Mrs. Barry believed in taking time by the forelock, and, unknown to the young fiancé, she sent an order that very day to New York—an order for a recherché wedding-dress, a traveling costume in all its details, several dresses besides, comprising walking, dinner, and ball dresses, hats and bonnets ad. lib., and a dozen outfits of embroidered lawn and linen underwear. These articles were to be furnished within three weeks.

“They will be as much as she will need until she gets to Paris. I will give her a large check to take with her for a trousseau there. I can afford to be generous as all my money will go to her some day, and as she is marrying so well,” said the old lady to Agnes Walker, feeling very complacent over the happy turn events had taken. She was very fond of the bride-elect from that time forward, and often thought remorsefully of the time when she had locked the girl into the garret.

Cecil Laurens was greatly altered, too, for the better, by his love. He ceased to see a single fault in the gay, young girl whom he had at first condemned. He lavished the whole wealth of his heart upon her, and he could not fail to see through all her shyness that his love was fully returned.

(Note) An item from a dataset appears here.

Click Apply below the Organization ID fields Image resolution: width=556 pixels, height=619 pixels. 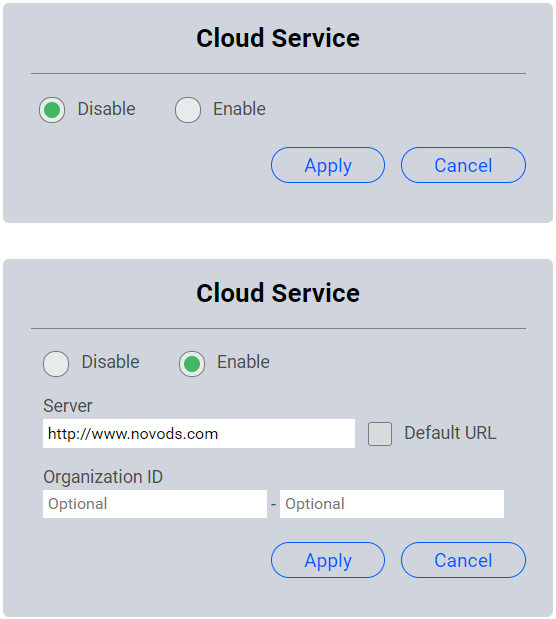click(x=328, y=560)
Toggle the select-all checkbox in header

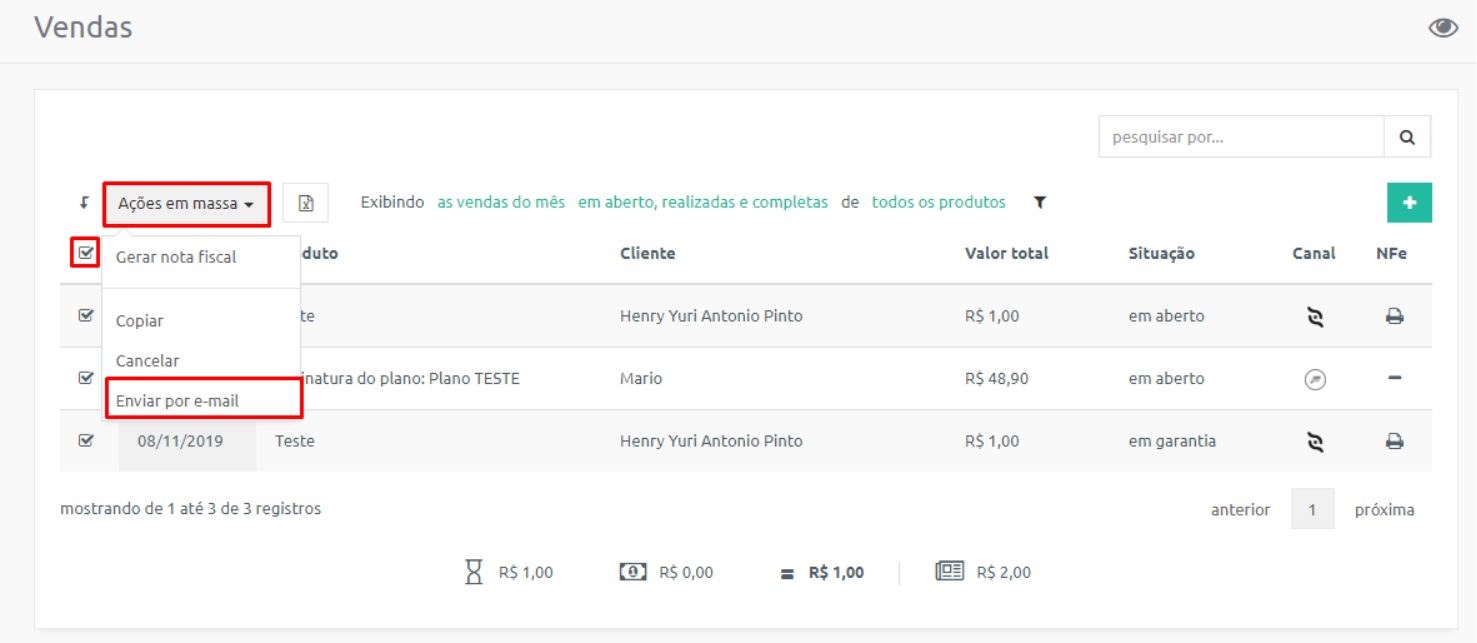[x=86, y=253]
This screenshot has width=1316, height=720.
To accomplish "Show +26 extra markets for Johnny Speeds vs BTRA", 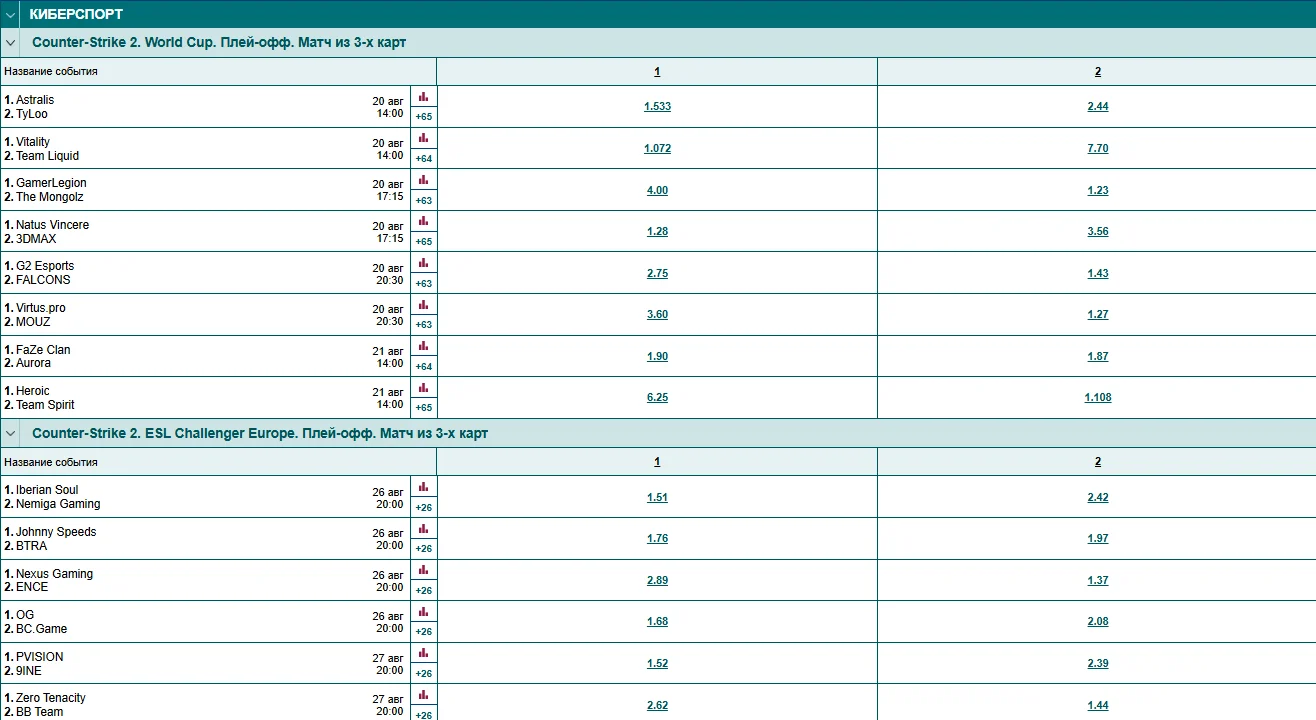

Molly had not known herself capable of such depths of passion as her lover’s devotion roused in her breast. She gave herself up with feverish delight to the happiness of the flying weeks, salving her conscience with the thought that her deception would soon be over—that at the very last she would break off with him even though he would go away from her hating her memory forever.

But day by day the bonds of love grew stronger. That which she thought but a garland of roses strengthened into a chain that held her fast. A mad love made the brave, honest little girl a traitor.

The day that had been set for her marriage dawned, yet she had never spoken the words that were to save Cecil Laurens from wedding a deceiver.

“For I could not break it off without telling him the truth, and that would ruin Louise. And how could I part with him now?” she would sigh to herself when alone, and gradually her love and his made a bond that she could not break through.

“I should die if I were parted from him now,” she sighed. “Of course I know that he would find me out some day, and then I should lose him forever. But I should have a little happiness first. It would not be so terrible to die of grief, having had my day first.”

Then Molly would sob bitterly until she fell asleep upon her tearwet pillow. Truly the love to which she clung so desperately was not all unalloyed pleasure, but perhaps its element of uncertainty made it all the more precious.

They went back to Ferndale, and Mrs. Barry, in the seventh heaven of delight, made preparations on a grand scale for a real old-fashioned country wedding. Invitations were sent out far and near to the friends of the family. A dozen cooks took possession of the kitchen and dining-room. Flowers were ordered from a New York florist. The old lady declared that her niece’s wedding should be the grandest that ever took place in Greenbrier County.